• [ABOUT THIS TASK] Word for word, copy the lines from the one with "Where should I" to the last line of the data below, counting both, and keep every picture out.
*** MATERIAL FOR THIS EXERCISE ***
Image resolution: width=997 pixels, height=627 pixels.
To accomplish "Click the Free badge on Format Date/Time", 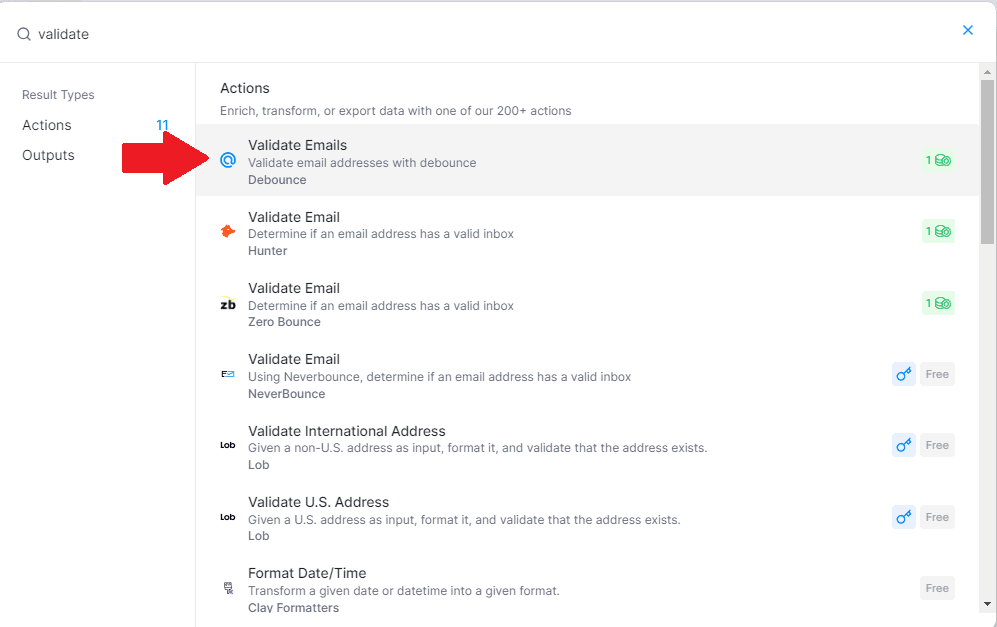I will pyautogui.click(x=937, y=588).
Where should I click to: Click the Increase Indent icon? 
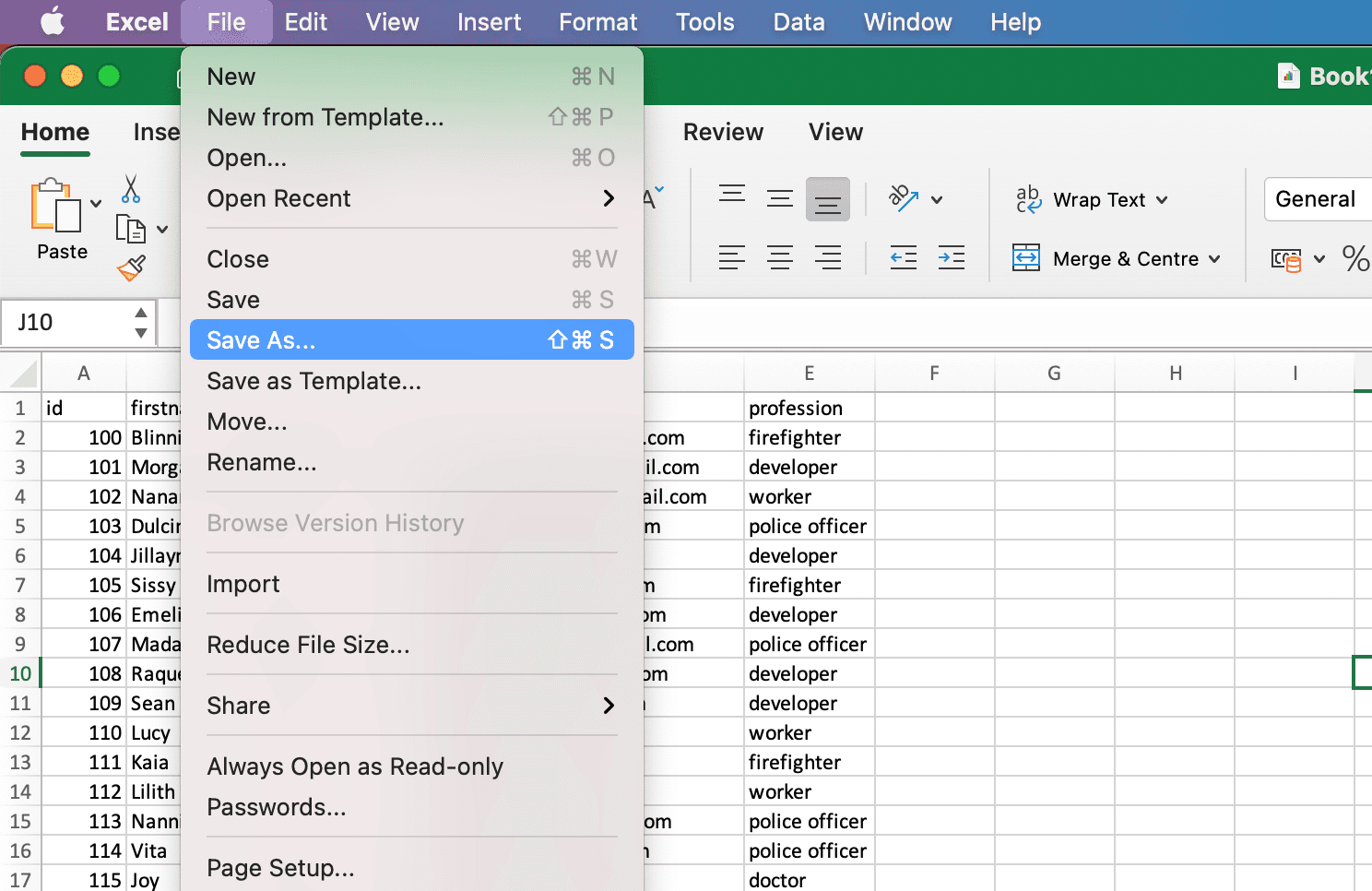[x=952, y=258]
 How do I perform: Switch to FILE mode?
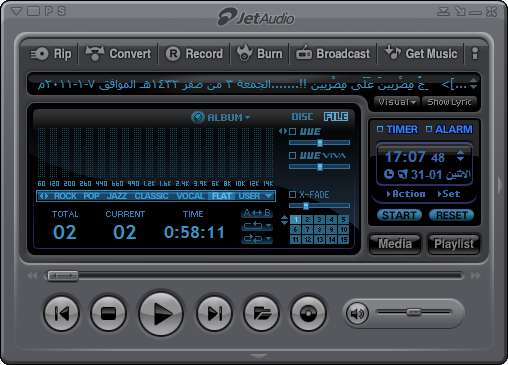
*** End of MATERIAL FOR THIS EXERCISE ***
• [REPLY TO THE EXERCISE]
Where should I click to: Click the Increase Indent icon? 
[x=952, y=258]
 How do I perform: Switch to FILE mode?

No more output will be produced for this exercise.